That's funny, because I've replaced a lot of spokes on Ksyriums, Aksiums, Xeros, and others that you could hardly tell that they had a broken spoke. No great tacoing, as many foretell with an aura of gloom and doom, not even enough of a bend to make the wheel lock-up.

Really guys.... this whole "32 or 36 spoke ONLY!!! OMGWTFBBQ!!!" thing is WAY over-blown. If he were touring, yes. Commuting? Probably. However, taking your road bike out for rides of 100 miles or less really doesn't require the bicycle equivalent of HumVee wheels.


----------



## MisterMike (Aug 12, 2004)

I'm the same weight. I've got Velocity Fusion with Ultegra hubs. 28 2x front, 32 2x/3x rear. Sapim spokes. Bulletproof and solid for over 5Kmi. Lyle at Spinlitecycling.com custom built them for well under your $400 target. They are a respectable weight for a traditional wheel and very easily maintained if they ever need any fixing...which they haven't.


----------



## ergott (Feb 26, 2006)

Mavic's QC has been hit or miss for a while now. They sell so many wheels that duds get through. The Elites have had a decent track record, but I know riders and have read of others with less than stellar results. If you have a good set, keep them. If not, the suggestions above make good sense.

-Eric


----------



## kghayour (Jan 8, 2008)

Thank you all for your recommendations. I guess I'll try to get my elites fixed and if it didn't work out, I'll consider to get a new wheelset based on the info you guys provided.

Kaveh


----------



## johneracer (Oct 2, 2009)

I have Ksyrium Equipe wheels, weight 225 and have covered 600 miles in L.A. Bad roads, good roads, uphill, and have had zero troubles with wheels. Many times at night I have hit a pot hole that sent a jolt in the bike, but wheels have stayed 100% true.


----------



## California L33 (Jan 20, 2006)

dualpivot said:


> The Ksyrium Elite's have 18/20 spoking. How likely are they to remain rideable if a spoke breaks? In a related question, how many spokes do you need to have to be able to break one without really effecting a 700c wheel? 36 surely would be fine, I would guess 32 would probably be ok, but what about 28, or 24?

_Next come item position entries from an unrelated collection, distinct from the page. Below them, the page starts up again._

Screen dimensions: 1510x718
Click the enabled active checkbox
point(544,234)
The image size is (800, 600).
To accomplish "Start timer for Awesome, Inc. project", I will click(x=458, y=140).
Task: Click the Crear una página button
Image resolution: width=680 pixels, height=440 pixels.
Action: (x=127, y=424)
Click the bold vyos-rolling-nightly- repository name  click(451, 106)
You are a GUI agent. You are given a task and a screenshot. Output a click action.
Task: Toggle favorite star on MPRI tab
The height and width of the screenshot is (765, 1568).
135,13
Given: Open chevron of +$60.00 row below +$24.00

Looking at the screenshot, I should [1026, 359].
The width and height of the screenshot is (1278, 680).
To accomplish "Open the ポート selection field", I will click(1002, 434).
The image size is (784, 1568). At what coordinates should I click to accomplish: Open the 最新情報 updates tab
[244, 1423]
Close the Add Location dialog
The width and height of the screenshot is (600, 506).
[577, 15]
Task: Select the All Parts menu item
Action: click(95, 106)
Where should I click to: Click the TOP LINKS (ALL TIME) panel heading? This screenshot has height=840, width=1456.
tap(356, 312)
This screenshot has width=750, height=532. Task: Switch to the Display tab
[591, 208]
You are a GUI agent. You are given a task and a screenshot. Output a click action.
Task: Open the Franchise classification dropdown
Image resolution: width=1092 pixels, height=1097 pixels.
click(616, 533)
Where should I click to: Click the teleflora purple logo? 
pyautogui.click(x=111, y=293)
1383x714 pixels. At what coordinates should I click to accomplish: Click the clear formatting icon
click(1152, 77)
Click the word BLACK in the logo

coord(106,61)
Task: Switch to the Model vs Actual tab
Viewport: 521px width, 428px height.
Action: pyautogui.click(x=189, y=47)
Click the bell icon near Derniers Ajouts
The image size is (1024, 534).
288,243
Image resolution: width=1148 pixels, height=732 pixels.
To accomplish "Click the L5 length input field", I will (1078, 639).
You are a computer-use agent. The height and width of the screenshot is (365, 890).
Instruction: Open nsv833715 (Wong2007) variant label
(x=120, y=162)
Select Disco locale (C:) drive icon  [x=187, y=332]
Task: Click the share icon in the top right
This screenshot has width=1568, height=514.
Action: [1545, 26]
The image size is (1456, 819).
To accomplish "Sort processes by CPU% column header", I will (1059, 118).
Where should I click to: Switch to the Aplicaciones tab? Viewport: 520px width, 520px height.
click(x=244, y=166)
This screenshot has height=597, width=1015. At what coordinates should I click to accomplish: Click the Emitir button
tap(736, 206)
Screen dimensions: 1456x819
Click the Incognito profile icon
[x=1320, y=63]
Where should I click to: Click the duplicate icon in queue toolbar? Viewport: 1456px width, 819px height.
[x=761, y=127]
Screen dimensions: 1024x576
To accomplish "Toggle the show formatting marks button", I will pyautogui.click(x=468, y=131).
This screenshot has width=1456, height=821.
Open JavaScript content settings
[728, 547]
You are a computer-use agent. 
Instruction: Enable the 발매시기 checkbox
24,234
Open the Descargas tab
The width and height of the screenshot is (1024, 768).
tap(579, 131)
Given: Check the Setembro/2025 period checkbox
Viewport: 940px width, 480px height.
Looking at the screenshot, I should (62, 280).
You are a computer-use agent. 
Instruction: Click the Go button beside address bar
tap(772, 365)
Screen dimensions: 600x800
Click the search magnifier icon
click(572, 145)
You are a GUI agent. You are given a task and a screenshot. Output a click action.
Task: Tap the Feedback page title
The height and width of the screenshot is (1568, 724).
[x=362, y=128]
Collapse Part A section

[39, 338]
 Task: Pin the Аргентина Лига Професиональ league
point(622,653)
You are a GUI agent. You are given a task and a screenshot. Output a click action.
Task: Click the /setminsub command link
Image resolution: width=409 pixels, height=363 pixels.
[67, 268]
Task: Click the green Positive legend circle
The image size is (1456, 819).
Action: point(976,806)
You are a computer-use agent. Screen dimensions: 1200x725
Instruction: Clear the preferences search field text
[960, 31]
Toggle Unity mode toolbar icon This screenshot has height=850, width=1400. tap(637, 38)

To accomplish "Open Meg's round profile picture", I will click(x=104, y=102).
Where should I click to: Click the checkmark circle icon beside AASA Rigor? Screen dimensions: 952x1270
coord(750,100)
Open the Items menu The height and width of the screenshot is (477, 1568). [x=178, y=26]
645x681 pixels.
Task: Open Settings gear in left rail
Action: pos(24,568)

I broke the rim on a Neuvation M28 aero and a spoke pulled through- 20 spoke wheel. I didn't actually know I'd done this. I thought the wheel had just gone out of true. The brake wasn't rubbing. I could only tell when I applied it. A couple of rides later it began to annoy me and I pulled out the truing wrench and found the damage. The M28 does have massive spokes, though. I did have a Specialized 28 spoke factory wheel break a spoke 3 times. Each time it became unrideable. Those were standard 14 or 15 gauge spokes on Alex rims. 

So in answer to your question, it depends upon how thick the rims and spokes are. The M28 aero is sold as a heavy duty wheel, and even with reduced spoke count is no lightweight.


----------



## rickyscuba (Jul 22, 2009)

I weight 233 and I use DTSwiss2.1/Dura-ace 32/32 hubs from BWW and they are very very tiff and reliable. I think they made them with Ultegra hubs, this combination is right @ your budget.

.02 cents


----------



## broschb (Jun 22, 2008)

*Mavic CXP33 w/ ultegra*

That's what I use w/ no problems. I'm 6'8" and 230


----------